### Document segment

If you ask Shawn Gilheeney how he became Rhode Island’s go-to “sign guy”, his answer takes you across the Ocean State and beyond. Gilheeney, whose work as Providence Painted Signs is featured on “ART inc.”, has deep roots in Rhode Island.
In Coventry, where Gilheeney grew up, he would skateboard to meet his friends at the local grocery store parking lot. He eventually moved to Providence, where in the late 90s skateboarding faced the ire of its elected officials, eventually becoming banned. That was Shawn’s sign to head out of town.
“Skateboarding had become illegal in Providence and so I knew some people out in California and it seemed like the best thing to just leave here.”
And so he does, first to San Francisco, then Los Angeles, Monterey, San Diego, and Seattle. The whole time he’s filming skateboard videos and selling custom-painted boards at skateparks across the West Coast.

######

■ Task list:
#1 Under what name does Shawn Gilheeney do his sign work, according to the profile of him?
#2 Print the part of the Shawn Gilheeney profile starting at "And so he does, first" and ending at "the West Coast.".
#3 Carry on the Shawn Gilheeney profile from its last sentence.

### Exercise data

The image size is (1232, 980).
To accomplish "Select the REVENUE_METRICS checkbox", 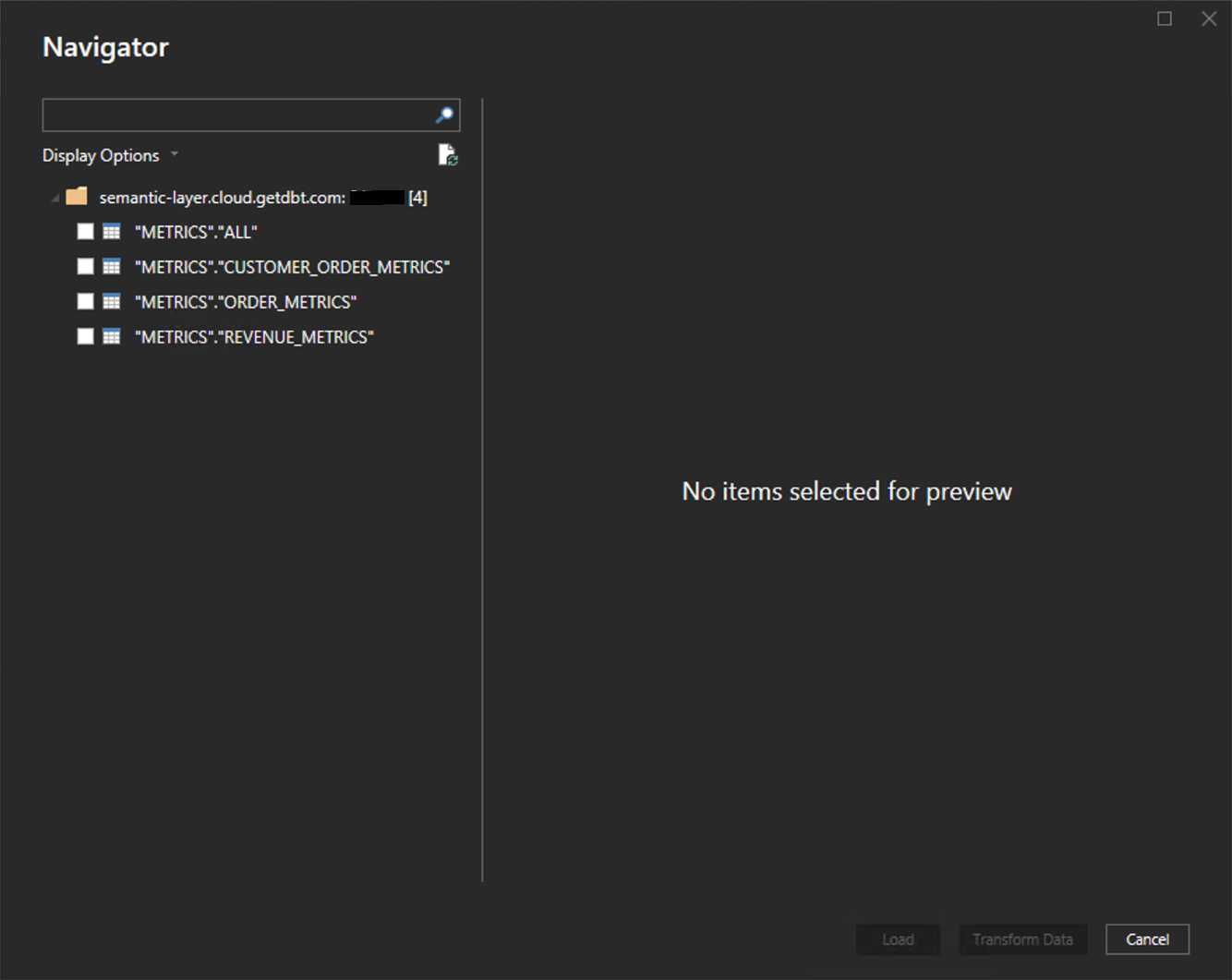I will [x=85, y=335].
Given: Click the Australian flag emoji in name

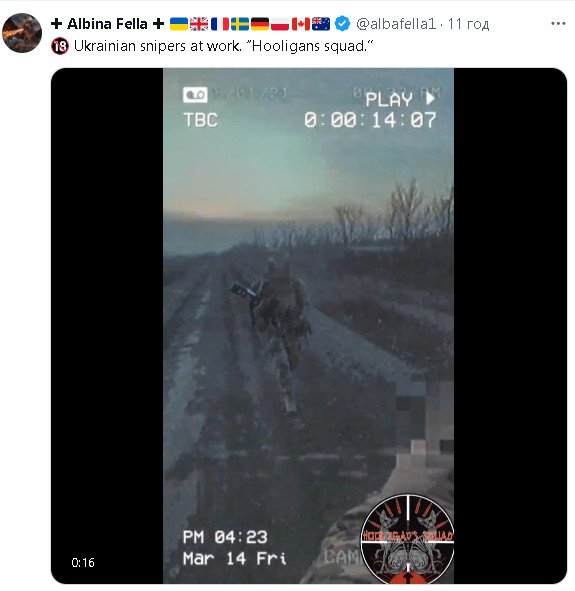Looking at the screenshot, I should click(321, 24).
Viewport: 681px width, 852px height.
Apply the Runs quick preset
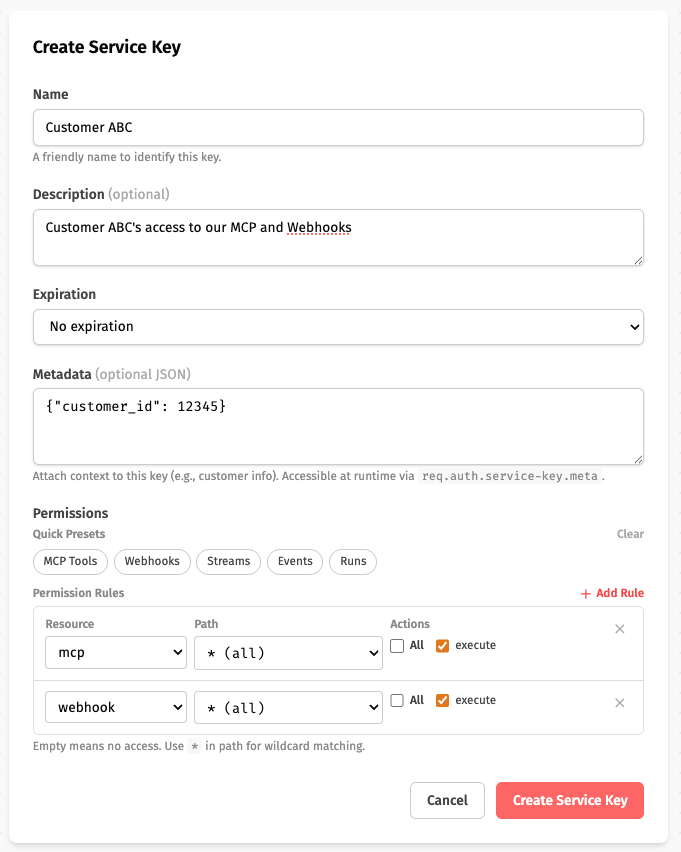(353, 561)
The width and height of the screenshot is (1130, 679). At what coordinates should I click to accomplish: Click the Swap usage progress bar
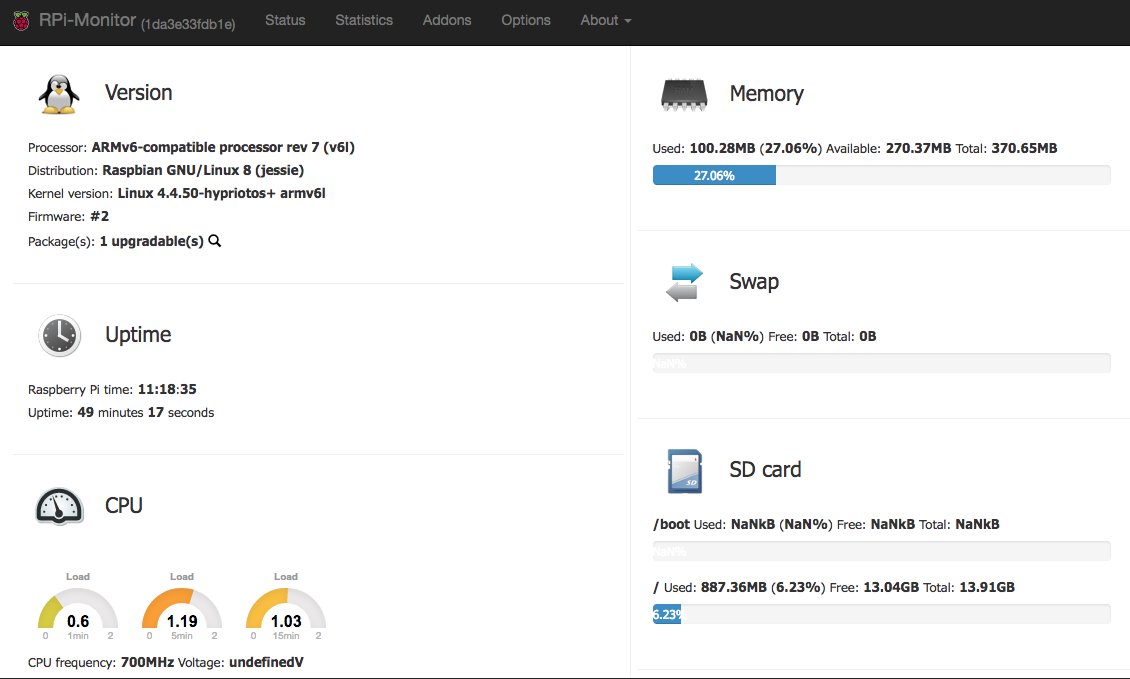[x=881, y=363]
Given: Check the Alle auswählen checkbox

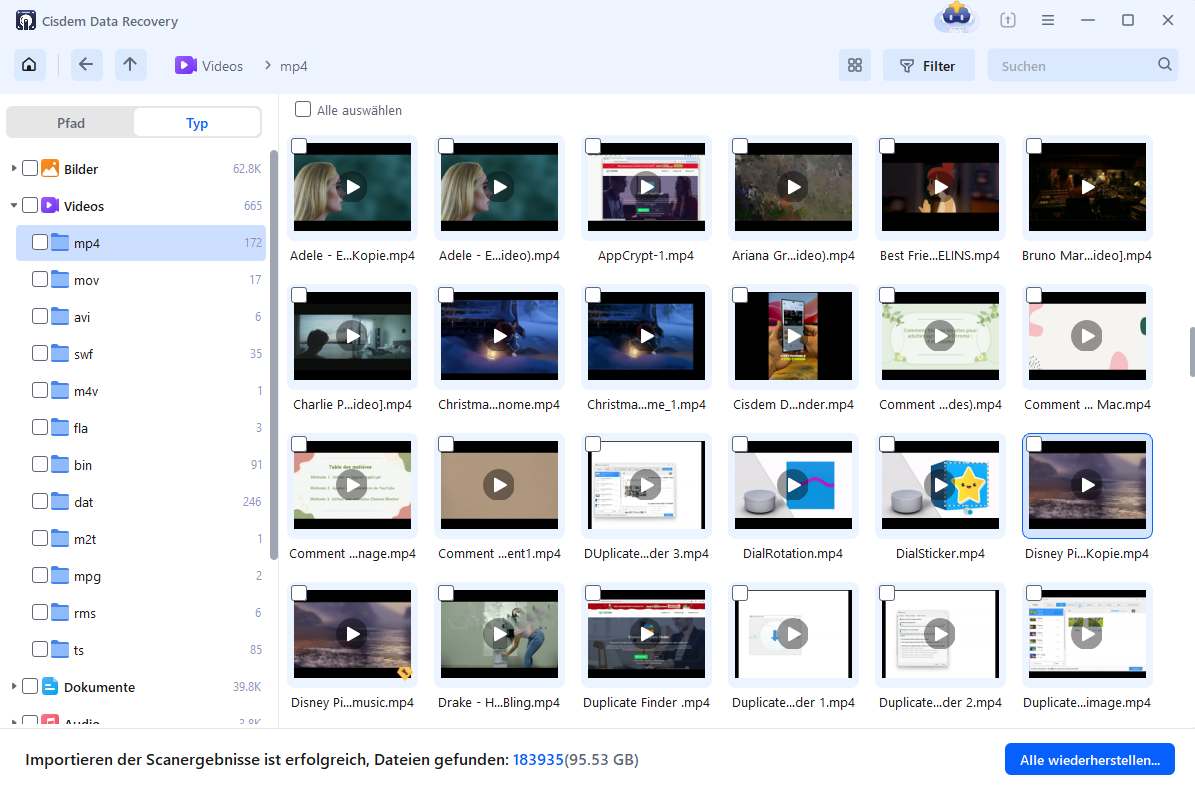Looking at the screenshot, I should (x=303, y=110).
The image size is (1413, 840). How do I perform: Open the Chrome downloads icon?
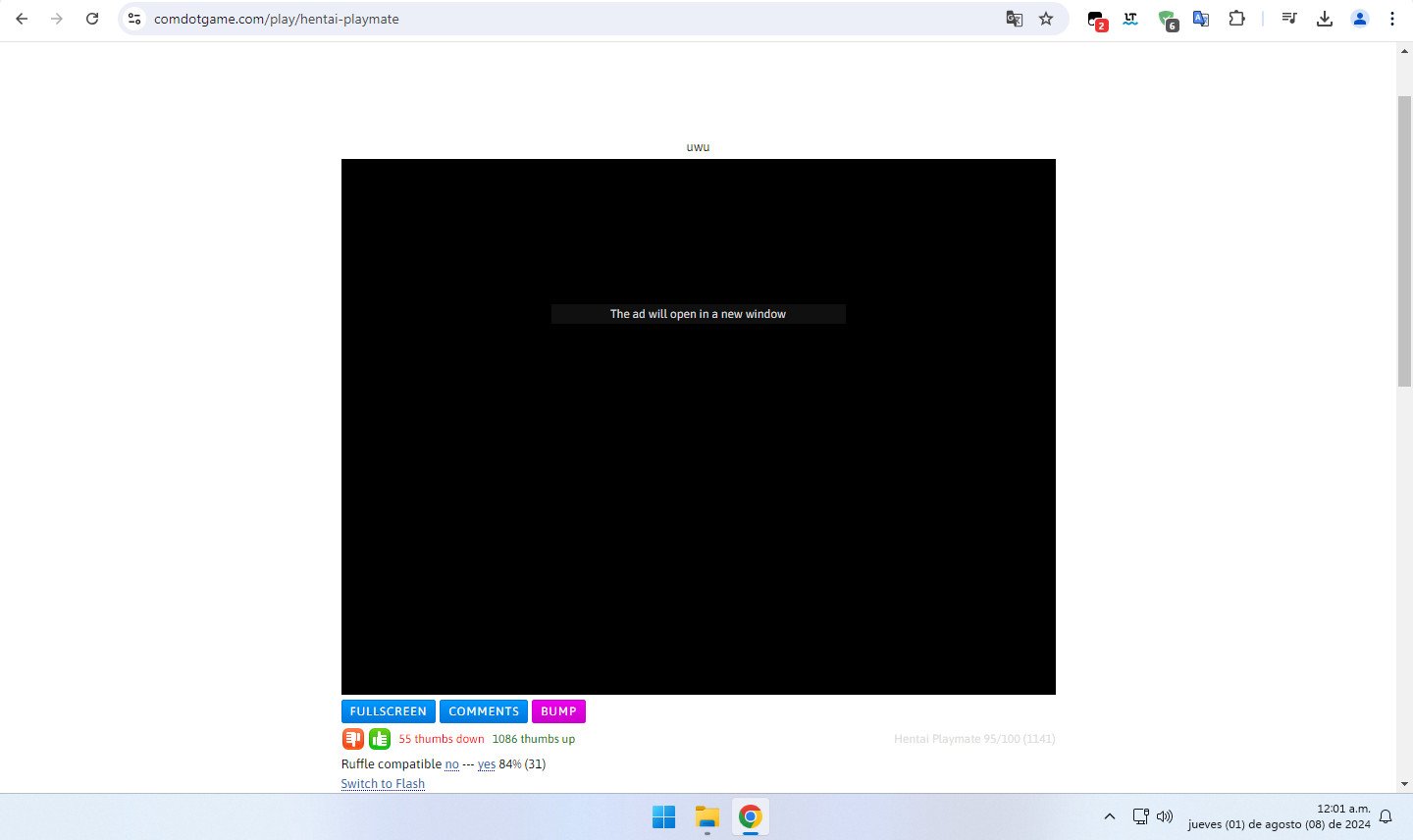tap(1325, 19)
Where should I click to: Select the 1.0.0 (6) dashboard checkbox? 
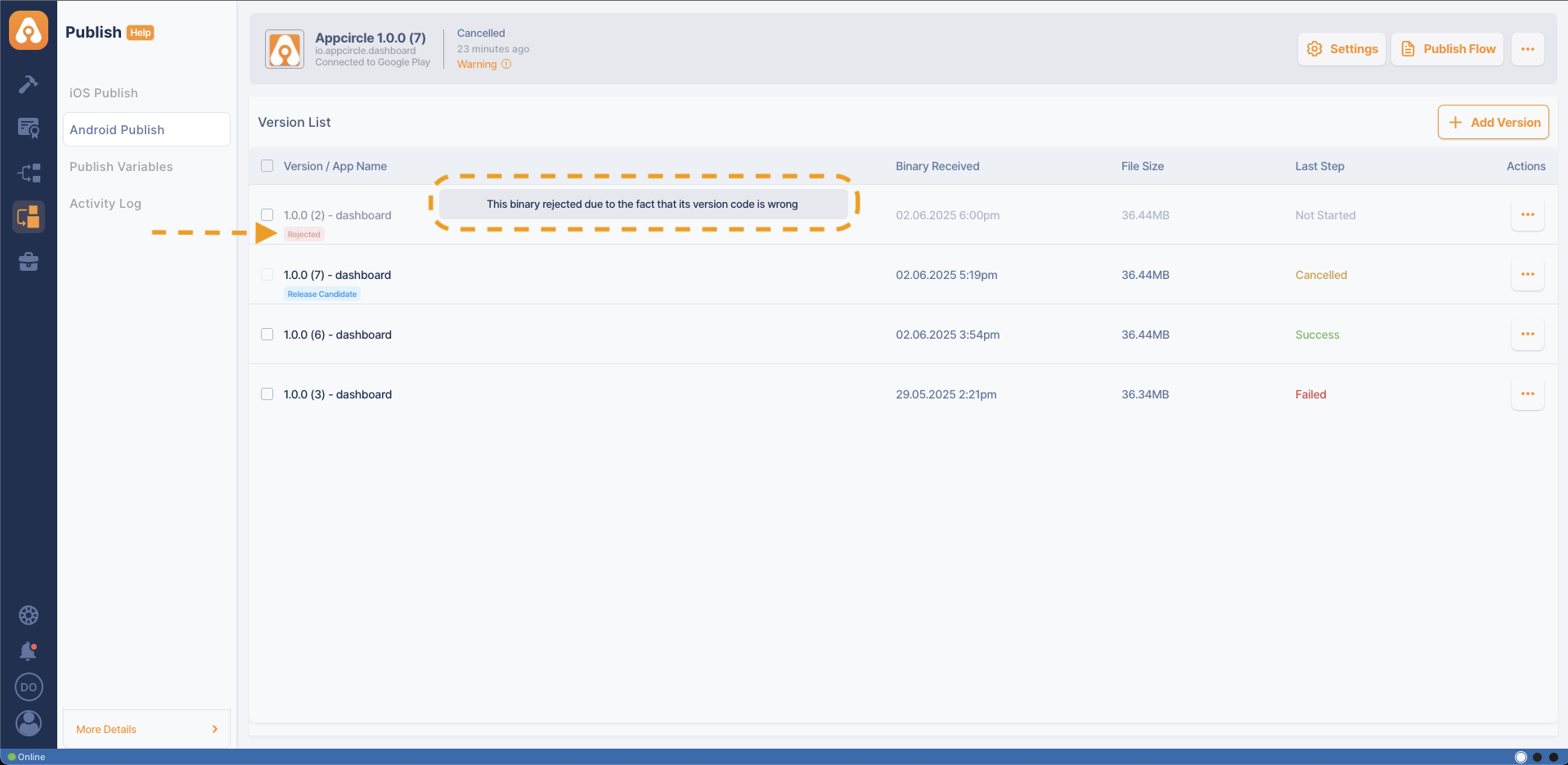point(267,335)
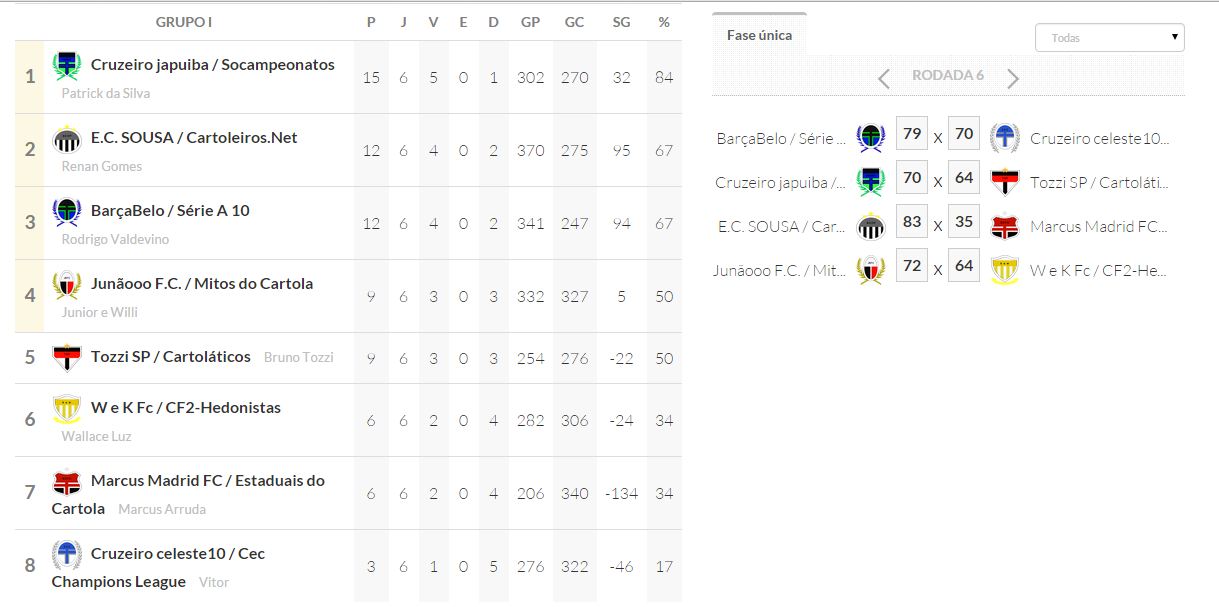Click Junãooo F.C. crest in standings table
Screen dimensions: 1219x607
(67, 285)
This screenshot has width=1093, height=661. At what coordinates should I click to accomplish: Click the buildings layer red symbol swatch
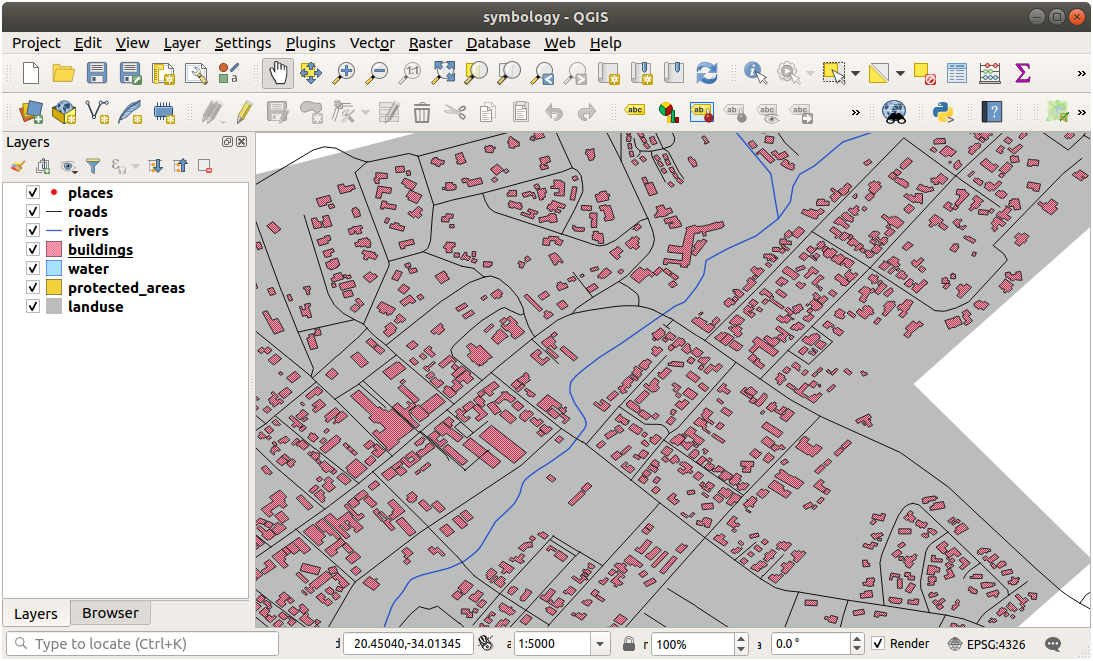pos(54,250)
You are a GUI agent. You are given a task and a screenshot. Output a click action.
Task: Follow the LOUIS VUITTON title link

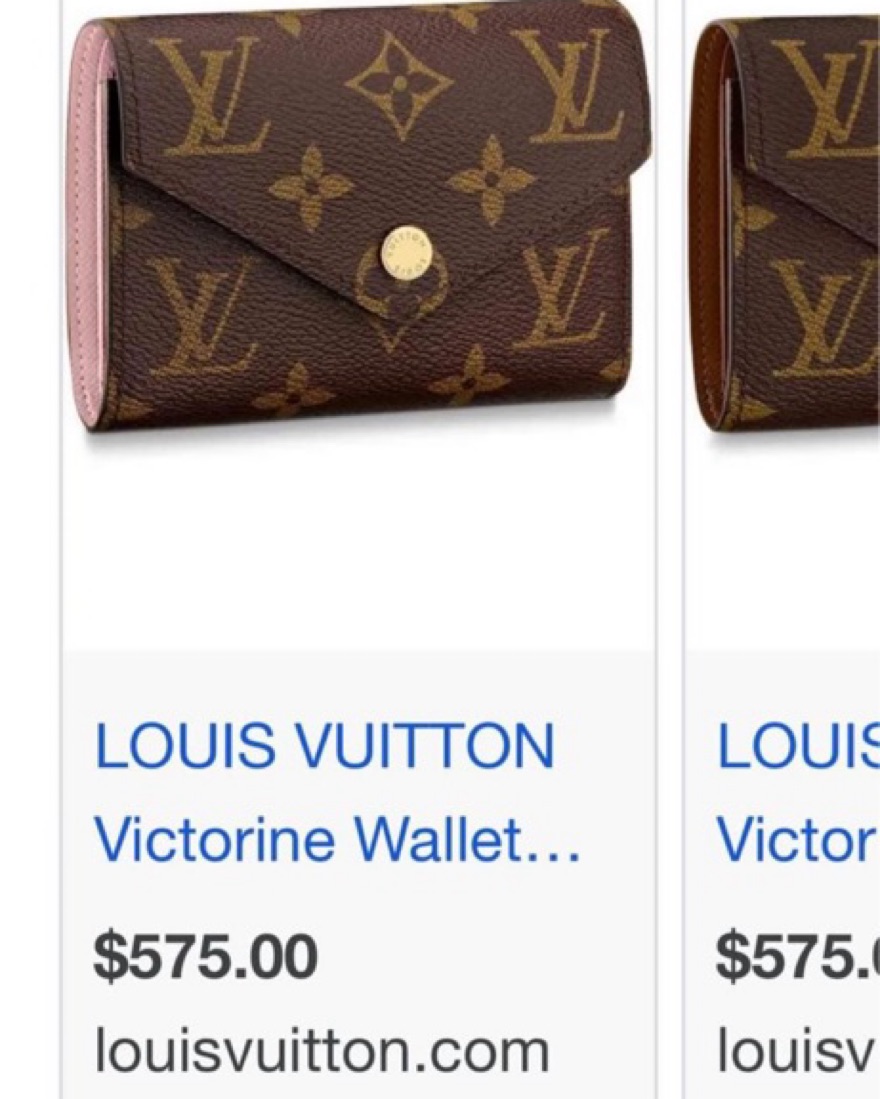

######

■ Answers below:
#1 Providence Painted Signs.

#2
And so he does, first to San Francisco, then Los Angeles, Monterey, San Diego, and Seattle. The whole time he’s filming skateboard videos and selling custom-painted boards at skateparks across the West Coast.

#3
“Eventually I was on a big skateboard road trip (and) destroyed my knee, moved back (to Rhode Island) to get insurance to get my ACL fixed because my mom worked for the state and I was under 25 and I could still get on her insurance,” explained Gilheeney.
At every stop along the way, including his injury-induced return to Rhode Island, Gilheeney is in one way or another working as an artist. From Gilheeney’s fine art projects to offset printing, woodblock cutting, and eventually sign painting. He had been turned on to it when living in Seattle, and once he was back in Providence, he became more involved.
“Johan Bjurman was a fine artist and a billboard painter here that once he started to retire, he reached out and started to sell me some of his old equipment and show me how to rig the side of buildings.”
This led to one of Gilheeney’s largest projects to this day, the mural outside Trinity Repertory Company.
Over the years, the work grew steadily for his company Providence Painted Signs, and so did the number of murals and signs Gilheeney painted across the state, especially in Providence, that you could see while driving around.
“I realized it driving around, seeing all my signs. Some of them started to look old and some of them started to fade and then I’m like, “Oh whoa.” Gilheeney said “It’s a weird feeling to see your own time map out there. It’s strange.”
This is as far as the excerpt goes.